Continuous API Management
by Mehdi Medjaoui
⭐⭐⭐⭐⭐⭐⭐⭐⭐⭐ (10/10)
What stayed with me from this book is the idea that APIs should be treated as long-living products, not just technical artifacts.
It helped me think more clearly about ownership, evolution, and the cost of decisions that seem small early on but become hard to change later. Especially relevant in environments where APIs outlive teams and technologies.
Software Architecture: The Hard Parts
by Neal Ford, Mark Richards, Pramod Sadalage, Zhamak Dehghani
⭐⭐⭐⭐⭐⭐⭐⭐⭐⭐ (10/10)
This book resonated with me because it openly acknowledges that most architectural decisions involve trade-offs, not clean answers.
It’s useful once you’ve moved past searching for “the right architecture” and started dealing with real constraints: timelines, teams, existing systems, and organizational pressure. It helped me reason more explicitly about decisions I was already making intuitively.
Design It!
by Michael Keeling
⭐⭐⭐⭐⭐⭐⭐⭐⭐⭐ (10/10)
I liked this book because it treats design as something that evolves continuously, not something you lock in early.
It aligns well with how real projects tend to work, where architecture needs to adapt over time and decisions are revisited as the system grows. It reinforced the idea that design is tightly connected to feedback and delivery, not just upfront planning.

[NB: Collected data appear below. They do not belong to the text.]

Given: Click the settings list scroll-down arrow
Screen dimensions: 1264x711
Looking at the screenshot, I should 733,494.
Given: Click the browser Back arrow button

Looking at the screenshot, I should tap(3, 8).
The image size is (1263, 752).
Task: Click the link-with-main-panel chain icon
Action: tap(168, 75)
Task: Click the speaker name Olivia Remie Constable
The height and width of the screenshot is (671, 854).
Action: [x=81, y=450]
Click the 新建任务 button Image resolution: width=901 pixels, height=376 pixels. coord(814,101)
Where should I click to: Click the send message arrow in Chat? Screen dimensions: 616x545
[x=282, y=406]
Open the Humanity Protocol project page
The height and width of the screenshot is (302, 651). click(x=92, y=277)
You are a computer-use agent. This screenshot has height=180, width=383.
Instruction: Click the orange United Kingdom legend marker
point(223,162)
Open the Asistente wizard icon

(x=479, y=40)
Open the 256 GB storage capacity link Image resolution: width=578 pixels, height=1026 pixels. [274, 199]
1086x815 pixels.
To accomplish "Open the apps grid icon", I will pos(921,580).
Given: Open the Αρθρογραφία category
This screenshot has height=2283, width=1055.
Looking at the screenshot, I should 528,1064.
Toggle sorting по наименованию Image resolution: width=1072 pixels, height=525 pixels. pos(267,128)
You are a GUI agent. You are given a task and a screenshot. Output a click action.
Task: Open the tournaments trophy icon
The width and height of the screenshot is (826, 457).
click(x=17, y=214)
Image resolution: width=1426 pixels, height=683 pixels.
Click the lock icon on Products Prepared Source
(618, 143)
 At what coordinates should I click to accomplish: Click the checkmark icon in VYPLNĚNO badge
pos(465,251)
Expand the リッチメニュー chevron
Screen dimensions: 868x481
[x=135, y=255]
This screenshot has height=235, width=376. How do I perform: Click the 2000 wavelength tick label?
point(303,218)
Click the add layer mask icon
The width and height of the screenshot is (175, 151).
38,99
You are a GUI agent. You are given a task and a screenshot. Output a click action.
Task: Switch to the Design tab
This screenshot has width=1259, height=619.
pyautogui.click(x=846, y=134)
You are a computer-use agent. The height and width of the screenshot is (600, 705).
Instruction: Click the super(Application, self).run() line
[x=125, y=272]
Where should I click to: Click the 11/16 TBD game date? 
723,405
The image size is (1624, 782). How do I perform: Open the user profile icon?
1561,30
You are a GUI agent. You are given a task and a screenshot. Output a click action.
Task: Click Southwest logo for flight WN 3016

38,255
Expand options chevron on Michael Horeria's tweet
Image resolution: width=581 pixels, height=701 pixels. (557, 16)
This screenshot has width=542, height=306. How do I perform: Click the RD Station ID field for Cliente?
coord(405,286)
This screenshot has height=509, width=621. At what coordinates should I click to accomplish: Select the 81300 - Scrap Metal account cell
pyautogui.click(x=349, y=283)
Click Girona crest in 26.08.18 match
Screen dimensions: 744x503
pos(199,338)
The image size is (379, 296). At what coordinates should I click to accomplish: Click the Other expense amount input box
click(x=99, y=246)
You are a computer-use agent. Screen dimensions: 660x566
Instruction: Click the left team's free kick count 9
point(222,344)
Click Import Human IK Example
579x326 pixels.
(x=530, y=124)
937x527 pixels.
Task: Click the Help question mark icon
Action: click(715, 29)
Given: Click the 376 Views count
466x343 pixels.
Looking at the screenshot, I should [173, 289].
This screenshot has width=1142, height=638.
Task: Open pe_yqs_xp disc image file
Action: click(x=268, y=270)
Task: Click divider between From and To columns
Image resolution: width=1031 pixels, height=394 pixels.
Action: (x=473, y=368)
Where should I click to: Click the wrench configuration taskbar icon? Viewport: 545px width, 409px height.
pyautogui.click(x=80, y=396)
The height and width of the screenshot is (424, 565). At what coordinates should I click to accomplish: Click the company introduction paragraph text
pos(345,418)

A Philosophy of Software Design
by John Ousterhout
⭐⭐⭐⭐⭐⭐⭐⭐⭐⭐ (10/10)
This book changed how I think about complexity and where it comes from in software systems.
Rather than focusing on specific techniques, it pushed me to pay closer attention to abstractions, responsibility boundaries, and how decisions accumulate over time. I don’t agree with every opinion, but it sharpened my sensitivity to design choices that silently increase complexity.
The Pragmatic Programmer
by Andy Hunt & Dave Thomas
⭐⭐⭐⭐⭐⭐⭐⭐⭐⭐ (10/10)
This is one of the few books I keep mentally referencing regardless of the technology I’m working with.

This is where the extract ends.